# Cosa fare
Ricopia identiche le righe dell'elenco, cominciando da quella che contiene "Given: Click the advanced search folder icon" e proseguendo fino a quella che contiene "Click the B atom", entrambe incluse.

── Righe

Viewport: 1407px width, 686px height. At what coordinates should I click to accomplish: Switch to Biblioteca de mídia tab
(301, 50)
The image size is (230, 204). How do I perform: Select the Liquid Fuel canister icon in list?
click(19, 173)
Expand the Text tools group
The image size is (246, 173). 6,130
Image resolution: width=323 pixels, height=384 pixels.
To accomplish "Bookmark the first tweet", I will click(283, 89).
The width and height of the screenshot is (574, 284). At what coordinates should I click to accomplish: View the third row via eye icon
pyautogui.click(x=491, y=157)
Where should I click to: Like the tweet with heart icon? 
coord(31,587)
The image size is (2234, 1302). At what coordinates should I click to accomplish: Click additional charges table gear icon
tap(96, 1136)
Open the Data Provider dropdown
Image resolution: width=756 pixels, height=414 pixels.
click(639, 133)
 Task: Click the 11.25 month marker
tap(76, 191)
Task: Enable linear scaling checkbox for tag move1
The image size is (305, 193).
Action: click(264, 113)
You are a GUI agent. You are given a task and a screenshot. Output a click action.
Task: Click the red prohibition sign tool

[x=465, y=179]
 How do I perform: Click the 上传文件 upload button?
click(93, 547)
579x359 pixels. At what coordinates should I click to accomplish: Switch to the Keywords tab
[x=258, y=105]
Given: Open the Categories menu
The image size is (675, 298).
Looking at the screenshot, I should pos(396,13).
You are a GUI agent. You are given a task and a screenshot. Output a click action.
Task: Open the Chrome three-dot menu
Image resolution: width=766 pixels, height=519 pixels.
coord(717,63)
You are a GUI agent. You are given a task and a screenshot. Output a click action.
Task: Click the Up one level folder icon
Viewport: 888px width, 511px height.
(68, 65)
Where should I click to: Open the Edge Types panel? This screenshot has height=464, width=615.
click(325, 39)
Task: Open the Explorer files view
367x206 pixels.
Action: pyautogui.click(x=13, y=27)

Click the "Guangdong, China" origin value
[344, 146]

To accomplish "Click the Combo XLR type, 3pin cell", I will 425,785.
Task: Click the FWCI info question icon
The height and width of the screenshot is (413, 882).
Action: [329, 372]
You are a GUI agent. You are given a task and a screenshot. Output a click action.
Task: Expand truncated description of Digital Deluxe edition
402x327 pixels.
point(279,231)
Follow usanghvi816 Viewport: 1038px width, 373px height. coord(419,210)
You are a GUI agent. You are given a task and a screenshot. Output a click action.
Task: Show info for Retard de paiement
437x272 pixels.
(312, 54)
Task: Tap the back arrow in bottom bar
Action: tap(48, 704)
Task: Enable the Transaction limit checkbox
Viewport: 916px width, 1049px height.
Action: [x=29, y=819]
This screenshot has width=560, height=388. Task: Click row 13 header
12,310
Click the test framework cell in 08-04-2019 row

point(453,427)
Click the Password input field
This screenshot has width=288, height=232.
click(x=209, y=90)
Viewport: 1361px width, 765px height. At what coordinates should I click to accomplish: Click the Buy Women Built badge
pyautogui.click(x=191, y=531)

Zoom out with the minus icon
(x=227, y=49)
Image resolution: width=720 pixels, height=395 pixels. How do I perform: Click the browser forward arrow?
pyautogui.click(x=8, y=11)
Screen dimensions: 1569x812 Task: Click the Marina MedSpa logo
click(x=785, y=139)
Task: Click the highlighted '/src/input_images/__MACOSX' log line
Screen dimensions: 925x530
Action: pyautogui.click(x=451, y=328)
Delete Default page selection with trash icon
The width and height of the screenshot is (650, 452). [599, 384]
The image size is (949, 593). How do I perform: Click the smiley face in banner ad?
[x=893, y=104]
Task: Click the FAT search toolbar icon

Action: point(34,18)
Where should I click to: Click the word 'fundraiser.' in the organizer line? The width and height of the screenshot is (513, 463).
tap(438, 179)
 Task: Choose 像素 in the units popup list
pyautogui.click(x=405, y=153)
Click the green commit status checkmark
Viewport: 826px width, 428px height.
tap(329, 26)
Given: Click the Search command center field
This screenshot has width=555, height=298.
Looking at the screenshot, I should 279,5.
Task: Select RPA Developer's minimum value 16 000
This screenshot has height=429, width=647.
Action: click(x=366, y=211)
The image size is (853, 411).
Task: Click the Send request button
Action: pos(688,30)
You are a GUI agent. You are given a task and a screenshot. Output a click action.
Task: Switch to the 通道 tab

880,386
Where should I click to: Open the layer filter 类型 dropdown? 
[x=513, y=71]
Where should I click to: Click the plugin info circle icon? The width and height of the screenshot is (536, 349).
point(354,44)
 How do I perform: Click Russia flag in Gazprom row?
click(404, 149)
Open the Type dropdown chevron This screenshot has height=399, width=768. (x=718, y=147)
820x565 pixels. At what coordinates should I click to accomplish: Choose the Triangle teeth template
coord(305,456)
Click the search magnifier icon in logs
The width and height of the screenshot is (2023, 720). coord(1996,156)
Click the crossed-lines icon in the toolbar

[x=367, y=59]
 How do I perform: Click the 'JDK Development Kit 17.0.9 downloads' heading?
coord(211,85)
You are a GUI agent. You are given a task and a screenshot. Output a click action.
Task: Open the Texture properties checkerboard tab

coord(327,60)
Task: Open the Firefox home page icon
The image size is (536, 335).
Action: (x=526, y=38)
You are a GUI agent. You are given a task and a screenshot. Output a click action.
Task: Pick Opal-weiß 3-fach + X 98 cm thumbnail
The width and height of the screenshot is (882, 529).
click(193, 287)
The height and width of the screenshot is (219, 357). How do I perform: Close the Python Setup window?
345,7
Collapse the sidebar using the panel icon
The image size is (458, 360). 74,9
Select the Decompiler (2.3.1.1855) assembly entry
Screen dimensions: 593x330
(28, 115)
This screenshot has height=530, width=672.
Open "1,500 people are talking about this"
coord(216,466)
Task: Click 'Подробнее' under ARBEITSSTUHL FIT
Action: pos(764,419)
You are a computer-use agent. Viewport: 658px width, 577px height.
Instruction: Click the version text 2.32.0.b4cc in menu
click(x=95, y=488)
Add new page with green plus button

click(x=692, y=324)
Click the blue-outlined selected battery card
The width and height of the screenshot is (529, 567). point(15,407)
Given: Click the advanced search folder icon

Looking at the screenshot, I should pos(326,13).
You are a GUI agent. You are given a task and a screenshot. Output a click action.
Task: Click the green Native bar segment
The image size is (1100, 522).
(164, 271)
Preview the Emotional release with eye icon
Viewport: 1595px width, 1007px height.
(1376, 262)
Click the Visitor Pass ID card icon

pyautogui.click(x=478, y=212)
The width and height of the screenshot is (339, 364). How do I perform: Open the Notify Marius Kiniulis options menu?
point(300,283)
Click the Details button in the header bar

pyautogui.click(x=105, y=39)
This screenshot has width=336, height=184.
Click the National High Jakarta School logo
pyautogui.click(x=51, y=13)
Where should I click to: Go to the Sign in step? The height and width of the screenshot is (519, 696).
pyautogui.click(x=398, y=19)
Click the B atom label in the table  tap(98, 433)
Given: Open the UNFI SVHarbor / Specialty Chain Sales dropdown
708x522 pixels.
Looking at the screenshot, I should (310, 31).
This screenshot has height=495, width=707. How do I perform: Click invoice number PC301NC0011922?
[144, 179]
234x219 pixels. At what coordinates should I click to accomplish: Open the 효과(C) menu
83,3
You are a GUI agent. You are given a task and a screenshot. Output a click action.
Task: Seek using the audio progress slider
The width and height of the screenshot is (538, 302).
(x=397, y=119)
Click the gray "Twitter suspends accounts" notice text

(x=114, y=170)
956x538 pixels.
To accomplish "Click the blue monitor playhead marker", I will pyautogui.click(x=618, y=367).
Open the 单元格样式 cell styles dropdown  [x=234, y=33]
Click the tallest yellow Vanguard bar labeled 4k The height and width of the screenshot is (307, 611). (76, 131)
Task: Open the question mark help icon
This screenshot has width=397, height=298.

────

# Soluzione
Given: Click the advanced search folder icon

Looking at the screenshot, I should pos(326,13).
You are a GUI agent. You are given a task and a screenshot. Output a click action.
Task: Click the green Native bar segment
The image size is (1100, 522).
(164, 271)
Preview the Emotional release with eye icon
Viewport: 1595px width, 1007px height.
(1376, 262)
Click the Visitor Pass ID card icon

pyautogui.click(x=478, y=212)
The width and height of the screenshot is (339, 364). How do I perform: Open the Notify Marius Kiniulis options menu?
point(300,283)
Click the Details button in the header bar

pyautogui.click(x=105, y=39)
This screenshot has width=336, height=184.
Click the National High Jakarta School logo
pyautogui.click(x=51, y=13)
Where should I click to: Go to the Sign in step? The height and width of the screenshot is (519, 696).
pyautogui.click(x=398, y=19)
Click the B atom label in the table  tap(98, 433)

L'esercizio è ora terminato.